## START MATERIAL FOR THIS EXERCISE

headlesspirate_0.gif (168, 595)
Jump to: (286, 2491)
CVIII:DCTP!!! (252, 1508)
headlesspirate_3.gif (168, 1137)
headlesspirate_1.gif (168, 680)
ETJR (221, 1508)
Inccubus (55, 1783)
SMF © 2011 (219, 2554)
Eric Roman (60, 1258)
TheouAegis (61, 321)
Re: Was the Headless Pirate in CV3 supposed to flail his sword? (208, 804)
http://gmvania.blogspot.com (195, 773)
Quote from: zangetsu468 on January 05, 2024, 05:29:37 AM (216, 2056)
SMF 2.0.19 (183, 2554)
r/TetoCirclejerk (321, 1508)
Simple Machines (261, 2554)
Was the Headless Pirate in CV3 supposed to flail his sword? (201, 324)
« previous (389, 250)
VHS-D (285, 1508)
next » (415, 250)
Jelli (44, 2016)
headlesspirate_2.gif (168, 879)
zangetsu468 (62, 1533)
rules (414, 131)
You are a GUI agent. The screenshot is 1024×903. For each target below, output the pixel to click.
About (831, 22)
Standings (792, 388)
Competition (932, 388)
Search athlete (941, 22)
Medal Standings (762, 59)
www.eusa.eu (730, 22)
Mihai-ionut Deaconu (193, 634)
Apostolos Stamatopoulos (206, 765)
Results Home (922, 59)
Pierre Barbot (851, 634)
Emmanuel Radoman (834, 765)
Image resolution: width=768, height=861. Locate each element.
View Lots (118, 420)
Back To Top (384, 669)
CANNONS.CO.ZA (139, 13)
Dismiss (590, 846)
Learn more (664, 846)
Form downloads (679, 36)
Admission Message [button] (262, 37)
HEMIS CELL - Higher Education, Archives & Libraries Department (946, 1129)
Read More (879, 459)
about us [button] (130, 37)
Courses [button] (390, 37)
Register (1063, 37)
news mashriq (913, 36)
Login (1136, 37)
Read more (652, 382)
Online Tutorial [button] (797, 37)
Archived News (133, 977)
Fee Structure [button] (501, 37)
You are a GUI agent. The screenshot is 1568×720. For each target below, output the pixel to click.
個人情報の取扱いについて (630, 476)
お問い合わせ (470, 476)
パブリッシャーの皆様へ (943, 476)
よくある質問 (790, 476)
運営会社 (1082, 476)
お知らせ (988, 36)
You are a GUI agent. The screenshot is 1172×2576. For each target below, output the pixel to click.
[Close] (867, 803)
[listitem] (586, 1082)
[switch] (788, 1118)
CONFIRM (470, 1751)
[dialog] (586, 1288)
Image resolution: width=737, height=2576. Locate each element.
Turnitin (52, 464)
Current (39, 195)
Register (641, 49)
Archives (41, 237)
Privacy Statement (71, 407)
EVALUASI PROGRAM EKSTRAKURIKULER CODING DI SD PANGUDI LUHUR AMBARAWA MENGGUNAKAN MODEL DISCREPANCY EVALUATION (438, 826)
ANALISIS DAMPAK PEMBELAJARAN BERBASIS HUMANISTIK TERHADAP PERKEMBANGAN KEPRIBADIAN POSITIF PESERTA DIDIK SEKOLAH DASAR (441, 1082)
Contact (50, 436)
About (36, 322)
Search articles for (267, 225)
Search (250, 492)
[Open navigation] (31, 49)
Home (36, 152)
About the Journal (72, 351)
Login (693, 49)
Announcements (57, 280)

## END MATERIAL FOR THIS EXERCISE

Rewrite these lines as a numbered list, skipping any blank lines.

1. headlesspirate_0.gif (168, 595)
2. Jump to: (286, 2491)
3. CVIII:DCTP!!! (252, 1508)
4. headlesspirate_3.gif (168, 1137)
5. headlesspirate_1.gif (168, 680)
6. ETJR (221, 1508)
7. Inccubus (55, 1783)
8. SMF © 2011 (219, 2554)
9. Eric Roman (60, 1258)
10. TheouAegis (61, 321)
11. Re: Was the Headless Pirate in CV3 supposed to flail his sword? (208, 804)
12. http://gmvania.blogspot.com (195, 773)
13. Quote from: zangetsu468 on January 05, 2024, 05:29:37 AM (216, 2056)
14. SMF 2.0.19 (183, 2554)
15. r/TetoCirclejerk (321, 1508)
16. Simple Machines (261, 2554)
17. Was the Headless Pirate in CV3 supposed to flail his sword? (201, 324)
18. « previous (389, 250)
19. VHS-D (285, 1508)
20. next » (415, 250)
21. Jelli (44, 2016)
22. headlesspirate_2.gif (168, 879)
23. zangetsu468 (62, 1533)
24. rules (414, 131)
25. You are a GUI agent. The screenshot is 1024×903. For each target below, output the pixel to click.
26. About (831, 22)
27. Standings (792, 388)
28. Competition (932, 388)
29. Search athlete (941, 22)
30. Medal Standings (762, 59)
31. www.eusa.eu (730, 22)
32. Mihai-ionut Deaconu (193, 634)
33. Apostolos Stamatopoulos (206, 765)
34. Results Home (922, 59)
35. Pierre Barbot (851, 634)
36. Emmanuel Radoman (834, 765)
37. Image resolution: width=768, height=861. Locate each element.
38. View Lots (118, 420)
39. Back To Top (384, 669)
40. CANNONS.CO.ZA (139, 13)
41. Dismiss (590, 846)
42. Learn more (664, 846)
43. Form downloads (679, 36)
44. Admission Message [button] (262, 37)
45. HEMIS CELL - Higher Education, Archives & Libraries Department (946, 1129)
46. Read More (879, 459)
47. about us [button] (130, 37)
48. Courses [button] (390, 37)
49. Register (1063, 37)
50. news mashriq (913, 36)
51. Login (1136, 37)
52. Read more (652, 382)
53. Online Tutorial [button] (797, 37)
54. Archived News (133, 977)
55. Fee Structure [button] (501, 37)
56. You are a GUI agent. The screenshot is 1568×720. For each target below, output the pixel to click.
57. 個人情報の取扱いについて (630, 476)
58. お問い合わせ (470, 476)
59. パブリッシャーの皆様へ (943, 476)
60. よくある質問 (790, 476)
61. 運営会社 (1082, 476)
62. お知らせ (988, 36)
63. You are a GUI agent. The screenshot is 1172×2576. For each target below, output the pixel to click.
64. [Close] (867, 803)
65. [listitem] (586, 1082)
66. [switch] (788, 1118)
67. CONFIRM (470, 1751)
68. [dialog] (586, 1288)
69. Image resolution: width=737, height=2576. Locate each element.
70. Turnitin (52, 464)
71. Current (39, 195)
72. Register (641, 49)
73. Archives (41, 237)
74. Privacy Statement (71, 407)
75. EVALUASI PROGRAM EKSTRAKURIKULER CODING DI SD PANGUDI LUHUR AMBARAWA MENGGUNAKAN MODEL DISCREPANCY EVALUATION (438, 826)
76. ANALISIS DAMPAK PEMBELAJARAN BERBASIS HUMANISTIK TERHADAP PERKEMBANGAN KEPRIBADIAN POSITIF PESERTA DIDIK SEKOLAH DASAR (441, 1082)
77. Contact (50, 436)
78. About (36, 322)
79. Search articles for (267, 225)
80. Search (250, 492)
81. [Open navigation] (31, 49)
82. Home (36, 152)
83. About the Journal (72, 351)
84. Login (693, 49)
85. Announcements (57, 280)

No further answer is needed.